Directions for this task:
The output should match, line for line, the records from the line containing "O mně (471, 27)" through the line containing "geolux.dv@gmail.com (696, 900)", with every picture left out.

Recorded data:
>>>

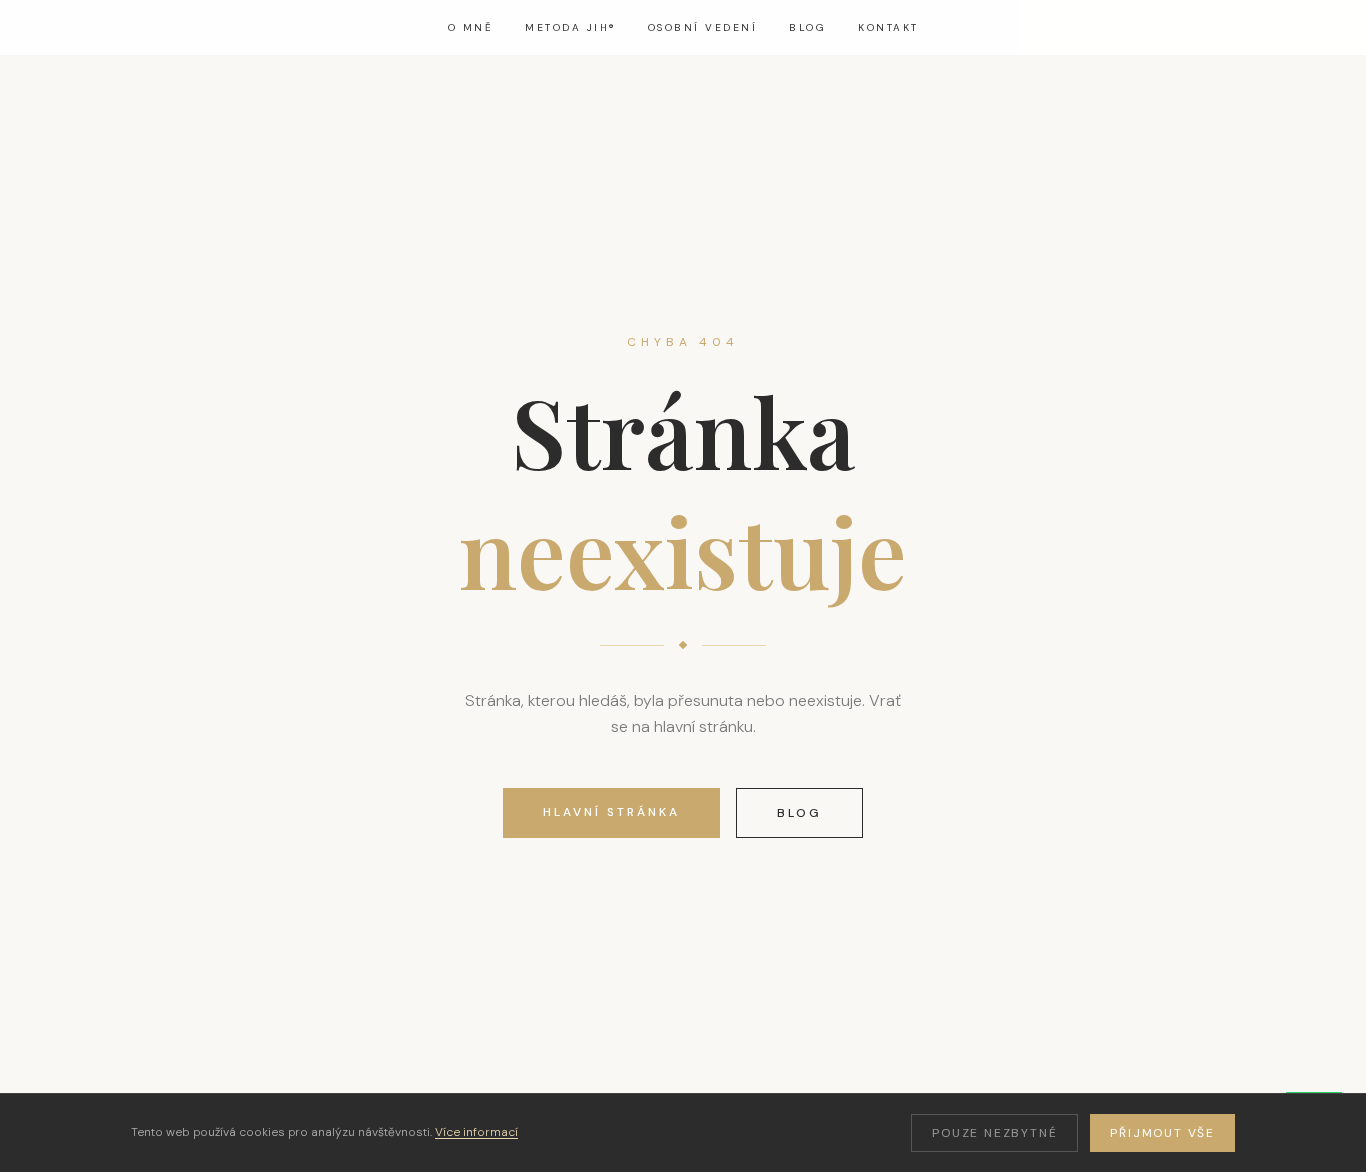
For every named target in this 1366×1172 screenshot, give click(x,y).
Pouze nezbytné (994, 1133)
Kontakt (888, 27)
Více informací (476, 1132)
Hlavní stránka (611, 812)
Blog (807, 27)
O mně (471, 27)
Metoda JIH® (570, 27)
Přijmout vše (1162, 1133)
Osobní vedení (703, 27)
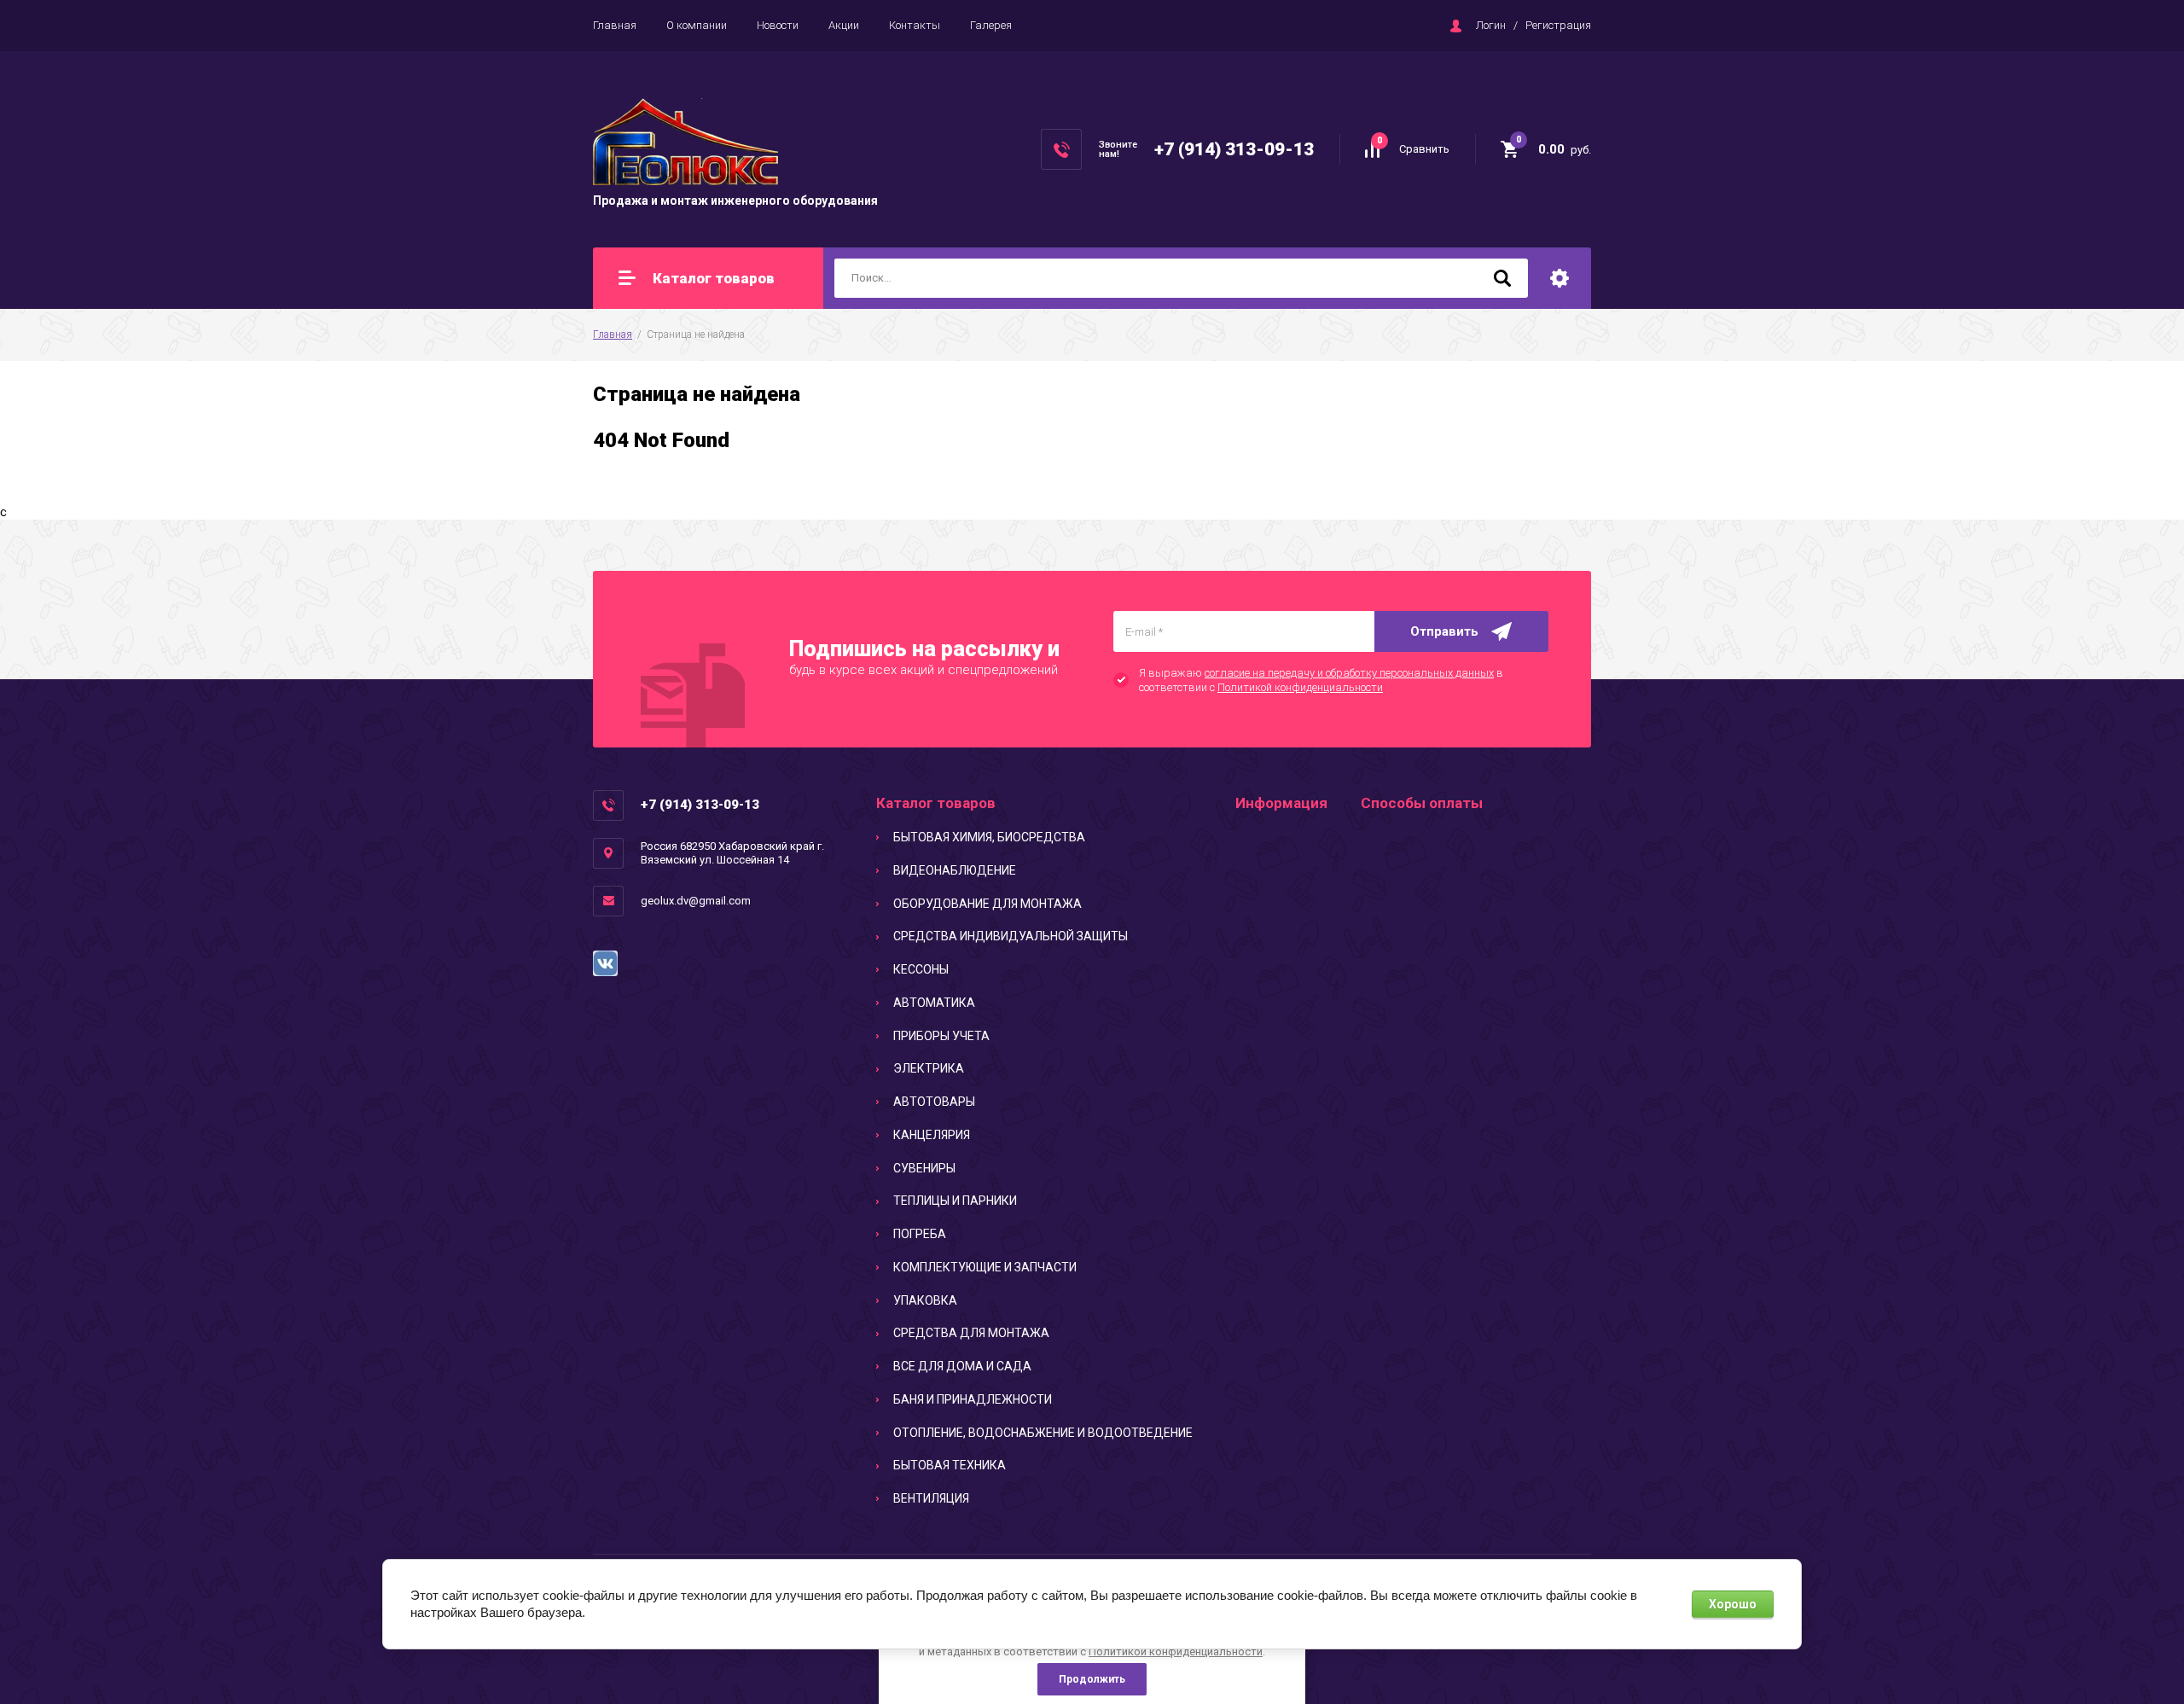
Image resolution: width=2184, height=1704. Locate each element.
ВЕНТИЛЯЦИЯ (931, 1498)
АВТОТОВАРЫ (934, 1101)
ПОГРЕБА (919, 1234)
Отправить (1444, 631)
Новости (778, 25)
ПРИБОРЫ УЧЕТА (941, 1036)
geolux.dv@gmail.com (696, 900)
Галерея (991, 25)
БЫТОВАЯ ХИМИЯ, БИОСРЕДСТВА (989, 837)
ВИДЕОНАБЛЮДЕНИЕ (954, 870)
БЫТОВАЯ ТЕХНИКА (949, 1465)
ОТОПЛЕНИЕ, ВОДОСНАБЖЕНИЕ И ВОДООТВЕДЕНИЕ (1043, 1432)
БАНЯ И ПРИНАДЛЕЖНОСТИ (972, 1399)
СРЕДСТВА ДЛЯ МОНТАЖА (971, 1333)
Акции (843, 25)
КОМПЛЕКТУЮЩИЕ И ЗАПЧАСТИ (985, 1267)
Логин (1491, 25)
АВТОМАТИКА (934, 1002)
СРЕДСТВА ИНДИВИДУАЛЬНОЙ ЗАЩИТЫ (1010, 936)
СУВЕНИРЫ (924, 1168)
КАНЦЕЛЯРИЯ (931, 1135)
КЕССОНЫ (921, 969)
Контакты (914, 25)
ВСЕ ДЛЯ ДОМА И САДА (962, 1366)
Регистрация (1558, 25)
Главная (614, 25)
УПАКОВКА (925, 1300)
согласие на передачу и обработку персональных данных (1349, 672)
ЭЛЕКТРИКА (928, 1068)
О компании (696, 25)
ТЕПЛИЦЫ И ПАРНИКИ (955, 1200)
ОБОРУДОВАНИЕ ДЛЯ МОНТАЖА (987, 903)
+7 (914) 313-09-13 (1234, 149)
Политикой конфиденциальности (1300, 687)
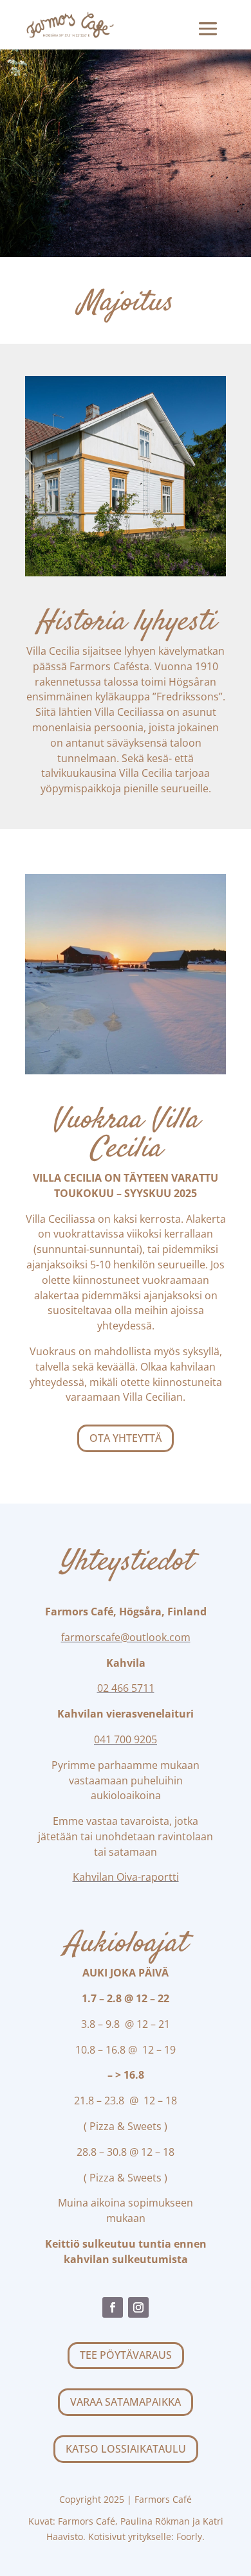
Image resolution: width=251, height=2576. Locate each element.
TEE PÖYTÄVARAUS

<<<

Solved problem:
O mně (471, 27)
Metoda JIH® (570, 27)
Přijmout vše (1162, 1133)
Osobní vedení (703, 27)
Image resolution: width=2184, height=1704. Locate each element.
ВЕНТИЛЯЦИЯ (931, 1498)
АВТОТОВАРЫ (934, 1101)
ПОГРЕБА (919, 1234)
Отправить (1444, 631)
Новости (778, 25)
ПРИБОРЫ УЧЕТА (941, 1036)
geolux.dv@gmail.com (696, 900)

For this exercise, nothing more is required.